Source data:
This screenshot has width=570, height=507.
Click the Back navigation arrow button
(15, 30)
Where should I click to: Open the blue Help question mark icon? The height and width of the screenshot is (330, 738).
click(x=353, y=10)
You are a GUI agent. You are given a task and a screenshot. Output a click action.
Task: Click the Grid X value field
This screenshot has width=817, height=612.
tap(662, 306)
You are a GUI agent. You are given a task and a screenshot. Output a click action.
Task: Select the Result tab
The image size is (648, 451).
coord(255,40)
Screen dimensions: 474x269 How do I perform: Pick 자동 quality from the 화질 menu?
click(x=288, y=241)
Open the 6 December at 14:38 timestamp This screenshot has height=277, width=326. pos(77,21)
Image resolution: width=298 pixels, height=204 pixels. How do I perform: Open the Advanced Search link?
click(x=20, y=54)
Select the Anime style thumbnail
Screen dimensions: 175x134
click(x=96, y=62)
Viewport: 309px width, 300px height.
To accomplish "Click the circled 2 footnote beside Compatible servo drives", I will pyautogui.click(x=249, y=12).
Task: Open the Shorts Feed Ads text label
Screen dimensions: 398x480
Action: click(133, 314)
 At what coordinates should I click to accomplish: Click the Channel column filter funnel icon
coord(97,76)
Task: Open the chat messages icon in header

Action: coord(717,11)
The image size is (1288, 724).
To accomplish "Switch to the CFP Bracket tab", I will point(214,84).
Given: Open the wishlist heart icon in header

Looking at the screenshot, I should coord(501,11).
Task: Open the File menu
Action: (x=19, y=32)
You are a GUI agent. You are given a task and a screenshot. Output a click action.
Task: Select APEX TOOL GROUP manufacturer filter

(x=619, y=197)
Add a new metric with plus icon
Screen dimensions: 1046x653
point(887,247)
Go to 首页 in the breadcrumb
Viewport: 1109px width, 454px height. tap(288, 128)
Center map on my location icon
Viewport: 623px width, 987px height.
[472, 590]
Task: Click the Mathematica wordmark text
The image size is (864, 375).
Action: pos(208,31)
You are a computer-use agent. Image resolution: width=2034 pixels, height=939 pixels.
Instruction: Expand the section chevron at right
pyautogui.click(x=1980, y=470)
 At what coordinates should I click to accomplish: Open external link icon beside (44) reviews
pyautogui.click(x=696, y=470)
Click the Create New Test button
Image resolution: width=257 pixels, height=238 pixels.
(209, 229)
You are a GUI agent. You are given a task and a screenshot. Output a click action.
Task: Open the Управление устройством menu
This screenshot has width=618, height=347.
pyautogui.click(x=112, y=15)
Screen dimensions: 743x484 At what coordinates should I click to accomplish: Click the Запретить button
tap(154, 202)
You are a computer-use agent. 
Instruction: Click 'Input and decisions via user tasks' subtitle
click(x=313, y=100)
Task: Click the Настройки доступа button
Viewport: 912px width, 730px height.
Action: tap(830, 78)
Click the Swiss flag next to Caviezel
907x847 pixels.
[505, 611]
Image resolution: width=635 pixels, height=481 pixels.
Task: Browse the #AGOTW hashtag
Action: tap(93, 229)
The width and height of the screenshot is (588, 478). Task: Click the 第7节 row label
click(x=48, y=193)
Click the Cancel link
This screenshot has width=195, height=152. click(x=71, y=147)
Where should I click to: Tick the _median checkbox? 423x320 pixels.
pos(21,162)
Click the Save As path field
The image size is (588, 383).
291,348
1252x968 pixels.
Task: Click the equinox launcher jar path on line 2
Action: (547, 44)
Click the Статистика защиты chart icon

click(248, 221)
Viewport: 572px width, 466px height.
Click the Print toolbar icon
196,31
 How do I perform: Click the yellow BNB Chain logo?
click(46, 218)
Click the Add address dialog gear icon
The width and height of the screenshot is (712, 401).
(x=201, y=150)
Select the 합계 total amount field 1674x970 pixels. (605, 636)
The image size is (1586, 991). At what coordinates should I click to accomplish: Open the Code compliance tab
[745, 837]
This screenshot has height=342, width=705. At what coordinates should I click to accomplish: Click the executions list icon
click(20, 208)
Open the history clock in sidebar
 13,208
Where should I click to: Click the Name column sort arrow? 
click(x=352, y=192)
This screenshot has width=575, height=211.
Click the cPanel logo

## Problem statement
A verbatim transcription is required of the lines from the one with "Click the Print toolbar icon" through the final line of the entries above, and of nothing else.

## Response to the exercise
Click the Print toolbar icon
196,31
 How do I perform: Click the yellow BNB Chain logo?
click(46, 218)
Click the Add address dialog gear icon
The width and height of the screenshot is (712, 401).
(x=201, y=150)
Select the 합계 total amount field 1674x970 pixels. (605, 636)
The image size is (1586, 991). At what coordinates should I click to accomplish: Open the Code compliance tab
[745, 837]
This screenshot has height=342, width=705. At what coordinates should I click to accomplish: Click the executions list icon
click(20, 208)
Open the history clock in sidebar
 13,208
Where should I click to: Click the Name column sort arrow? 
click(x=352, y=192)
This screenshot has width=575, height=211.
Click the cPanel logo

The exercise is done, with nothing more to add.